Jill Richards is a graduate student in the English department at the University of California, Berkeley. She lives in Oakland and will be giving a report back about autonomous feminist and queer organizing in the Bay Area. Her dissertation project, “Fire-Starters: Women’s Rights, Human Rights, and the International Avant-Gardes,” studies the dialogues between militant feminist movements, socialist movements, and the avant-gardes, arguing that these conversations offer a counterhistory to liberal human rights discourses, one that reimagines citizenship outside the boundaries of the nation-state. Her published or forthcoming articles can be found in Camera Obscura, Victorian Poetry, Journal of Modern Literature, and Reclamations Blog.

Philip Rizk is an independent film-maker and writer based in Cairo, Egypt. He is a member of the Mosireen video collective (www.mosireen.org), a non-profit media collective in Downtown Cairo born out of the explosion of citizen media and cultural activism in Egypt during the revolution.

Jerome Roos is the founder and co-editor of ROAR Magazine, an online publication that covers the ongoing wave of struggles around the world. He is a PhD researcher in International Political Economy at the European University Institute in Florence, and currently lives in Athens where he is doing research on the Greek debt crisis.
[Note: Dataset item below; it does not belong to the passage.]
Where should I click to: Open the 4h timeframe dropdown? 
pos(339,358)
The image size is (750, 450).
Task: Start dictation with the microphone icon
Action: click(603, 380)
Salma Said is a member of the Mosireen media collective a non-profit media collective in Downtown Cairo born out of the explosion of citizen media and cultural activism in Egypt during the revolution, as well as Operation anti sexual harassment a group of volunteers that aims mainly to combat sexual harassment incidents and collective sexual assaults that women face in squares during sit-ins, protests and clashes in the perimeter of Tahrir square.

Mikki Stelder is a PhD candidate at the Amsterdam School for Cultural Analysis. Her research focuses on the relationship between sexual politics and Zionist nationalism in Israel and decolonial queer responses from the Palestinian queer movement and transnational anti-pinkwashing solidarity work. She is a queer organizer in Amsterdam for the annual Queeristan festival on queer arts and politics and coorganized Queer Visions at the World Social Forum: Free Palestine with a coalition of transnational queer activists led by the Palestinian queer movement.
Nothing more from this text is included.